While we address the length dependence of κ, for a given L, our results agree favorably with previous ones. A local fluctuation analysis of 78-residue (113 Å) long poly-Ala AH yielded κ = 4.91 × 10⁻²⁸ Nm² in VAC [5], while we get (5.44−5.65)×10⁻²⁸ Nm². As for CC, a previous study of the myosin S2 domain (PDB 1NKN, 76 residues) reports κ = 7.20×10⁻²⁸ Nm² [6]. This was measured on a bent structure, with the end to end distance (96 Å) used for L. But Eq. (1) applies only to straight rods. Upon rebuilding a straight CC using the S2 sequence (L = 105 Å), we get κ = 10.9 × 10⁻²⁸ ≈ (105/96)⁴ × 7.20 × 10⁻²⁸ (Nm²) (cf., Eq. (1)). Also, residues 106−224 of tropomyosin CC (L = 168 Å; from PDB 2B9C) has κ = 9.22 × 10⁻²⁸ Nm². In contrast, a 84-residue LZ (L = 121 Å; rise phase in Fig. 1c) has κ = 14.3 × 10⁻²⁸ Nm². Higher stiffness of LZ may be attributed to the good knob-into-hole packing of side chains that contribute to its elastic core. This was further tested on cortexillin [16], a stiff CC (PDB 1D7M, L = 146 Å): κ = 15.2 × 10⁻²⁸ Nm², comparable to a LZ with a similar length. Compared to AH, stiffness of CC thus has a stronger sequence-dependence.

From the NMA of myosin S2 and the fragment of tropomyosin considered above, we get l_p as 260 nm and 223 nm, respectively, which are 1.8 to 3.5 times longer than experimental estimates [17-19]. As irregularities in the heptad periodicity may locally destabilize the molecule [20, 21], our calculation based on completely folded CCs in ACE2 provides an upper bound of l_p.

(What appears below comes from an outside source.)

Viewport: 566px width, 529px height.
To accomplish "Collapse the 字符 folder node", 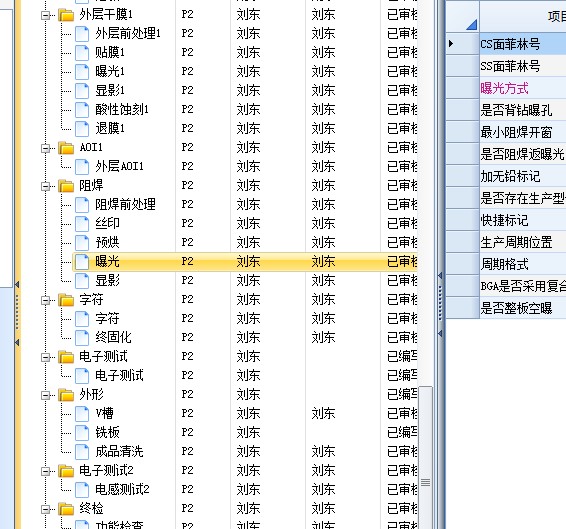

Previously, mechanical properties of a single AH and the CC geometry were used to estimate l_p ≃ 150 nm [22]. The smaller value in this continuum rod model may be because the deformation-dependence of energy by the knob-into-hole packing was ignored.

An important outcome of the present work is that for AHs and CCs, l_c < l_p (Fig. 4), suggesting that l_c rather than l_p is the length scale governing the chain conformation. In cases when an AH or a CC need to remain straight, they should be shorter than l_c (∼12 nm for AH and <∼70 nm for CC). A good example is the SAH domain of myosin X (L = 5.3 nm), that forms a part of the lever arm [23]. Also, the 50-nm long CC stalk of kinesin has a hinge in the middle [24], so that the respective CC segments are well shorter than l_c.

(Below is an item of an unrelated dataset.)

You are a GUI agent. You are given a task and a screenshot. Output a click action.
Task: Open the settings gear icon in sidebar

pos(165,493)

As long as there is non-bonded attraction, filaments buckle for L ≥ l_c. For thin flexible polymers (e.g., polystyrene), l_p is only several chemical bonds in length. In this case, non-bonded attraction can be easily offset by changing the solvent quality, where the distinction between good and poor solvent regimes is well-established [25]. Biofilaments are stiffer, with l_p far greater than the chemical bond length or the size of solvation shells around polar groups of the chain (a few Å). Hence, changes in solvent quality is not as effective in canceling attractive forces. Furthermore, non-bonded attraction, which is typically the van der Waals force, is screened little in physiological conditions, in contrast to Coulombic forces [26]. Attraction-induced critical buckling should thus be more relevant to biofilaments. However, other interactions may come into play. Strong negative charges on DNA may generate repulsive forces that offset the weak attraction, making it difficult to observe buckling instability. Longer microtubules appear to be stiffer, although the study in [8] tested L in the range of 0.1l_p and does not preclude buckling for longer L. It would be interesting to see if l_c is less than l_p in F-actin, which has only two protofilaments and the shearing effect may not be as pronounced as in microtubules.

Since l_c is temperature independent (other than through κ₀ and f_c that may have weak T-dependence), the L > l_c regime is not in conformational equilibrium and the chain will be trapped in a subset of conformations that may depend on the way how the system is prepared. In the case of a polymer network, the importance of attractive interaction has been previously considered: no matter how small, due to abundant contacts among polymers, nonspecific attractions eventually lead to non-equilibrium or glassy behavior [25, 27]. The present work shows that, even for a single biofilament, weak attractive force can profoundly affect its conformation.